Theory: Host boundary
Containers share the host kernel. Bind mounts, privileged mode, and extra capabilities are the most common ways a container ends up with more access to the host than intended. This page gives you the mental model before the lab.
flowchart TB
subgraph safe["Default boundary"]
C1["Container processes"] --> K["Host kernel"]
end
subgraph risk["Common breaks"]
M["Bind mounts to host paths"] --> W["Wider host filesystem view"]
P["--privileged"] --> A["Near-host device and cap access"]

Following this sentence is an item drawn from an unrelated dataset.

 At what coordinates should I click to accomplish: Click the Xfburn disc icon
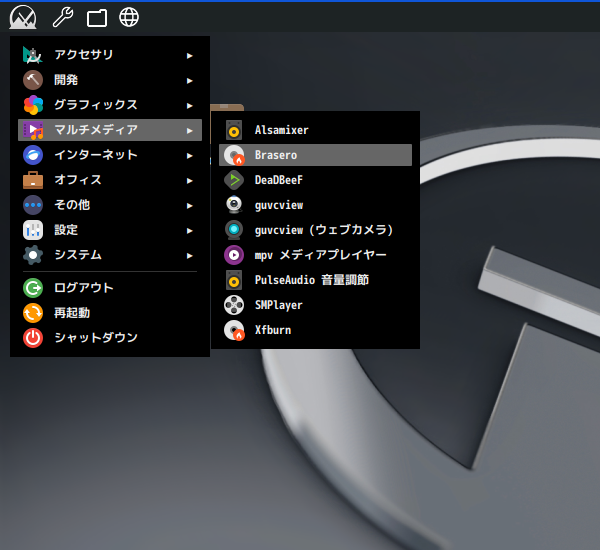point(234,330)
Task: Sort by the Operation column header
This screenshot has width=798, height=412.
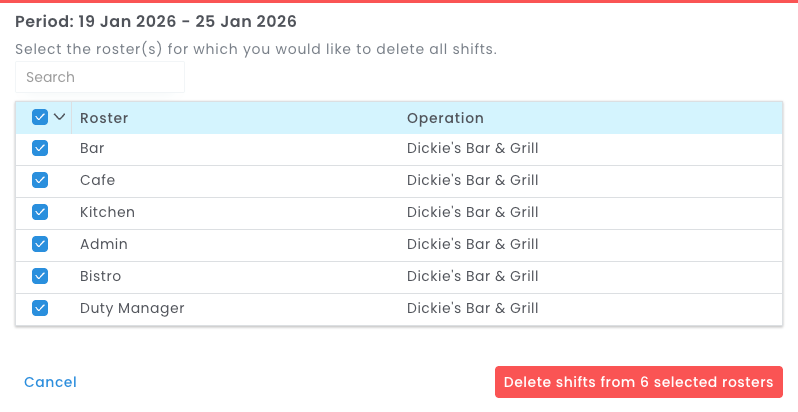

X["Extra cap-add"] --> F["Finer-grained privilege growth"]
end
Filesystem visibility
A bind mount maps a host directory into the container’s filesystem view. The container can then read or write that directory as if it were its own. Mounting sensitive host paths into a container bypasses the idea of a sealed image. The risk is direct: any process in the container can read or modify whatever the host directory contains.
Privilege and capabilities
Privileged mode removes most of the restrictions Docker applies by default. A privileged container can do nearly anything the host user can do. Capabilities are a finer-grained version of the same idea: each capability unlocks a specific class of action. Granting too many capabilities narrows the gap between the container and the host.
Takeaway for the exercises
The following lab demonstrates these patterns on a host you control. The goal is to see what an attacker gains when these settings are misused, so you know what to block in real workloads.